* **MATERIAL SUPPLIED**
* * * *
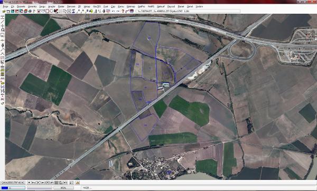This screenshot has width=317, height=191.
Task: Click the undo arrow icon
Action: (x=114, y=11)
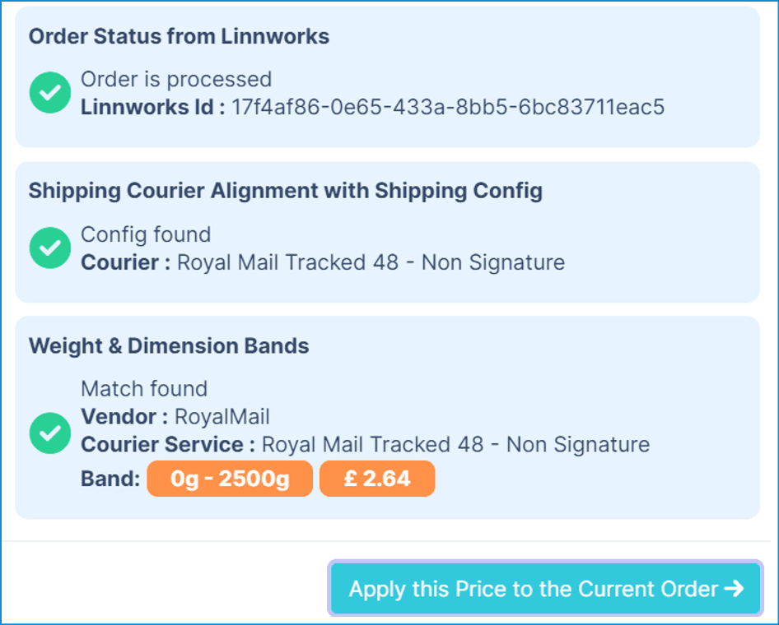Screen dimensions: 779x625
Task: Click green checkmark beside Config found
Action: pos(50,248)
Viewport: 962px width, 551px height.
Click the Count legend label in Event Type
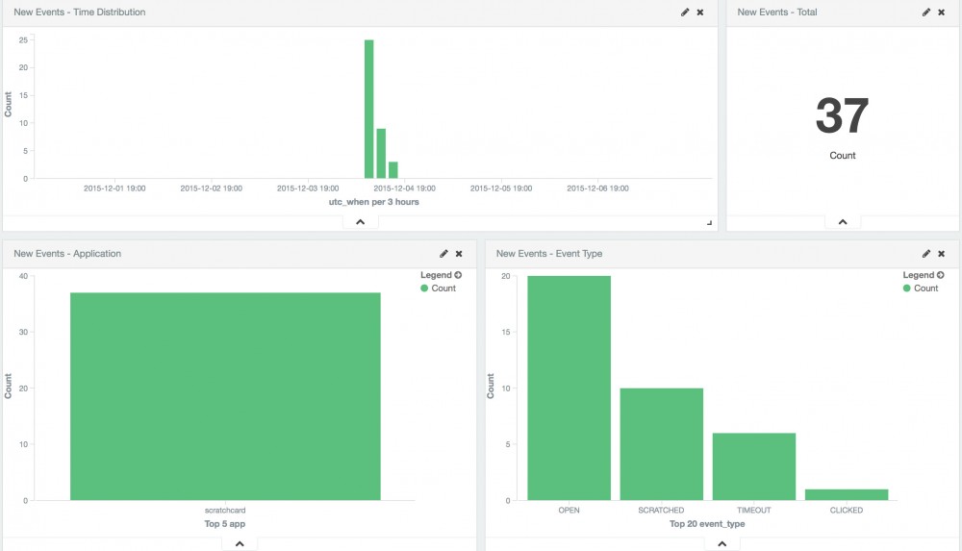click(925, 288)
* * * *
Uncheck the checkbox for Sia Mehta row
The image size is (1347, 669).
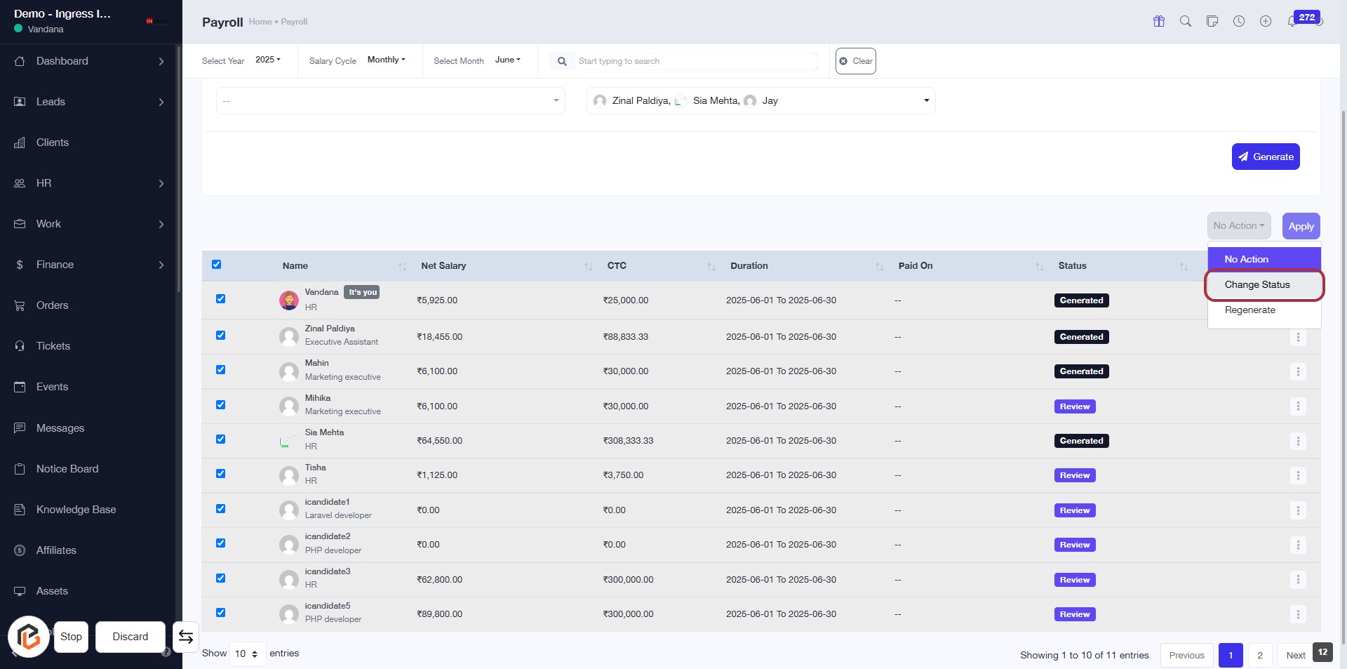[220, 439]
* * * *
* **SHORT EXERCISE**
Reproduce the records verbatim, beginning with the line that contains "This screenshot has width=317, height=191." and ending with the line that contains "click(925, 288)", both lines included. Omit the pictures from your answer.

* **RESPONSE BELOW**
This screenshot has width=317, height=191.
Task: Click the undo arrow icon
Action: (x=114, y=11)
Screen dimensions: 779x625
Task: Click green checkmark beside Config found
Action: pos(50,248)
Viewport: 962px width, 551px height.
Click the Count legend label in Event Type
click(925, 288)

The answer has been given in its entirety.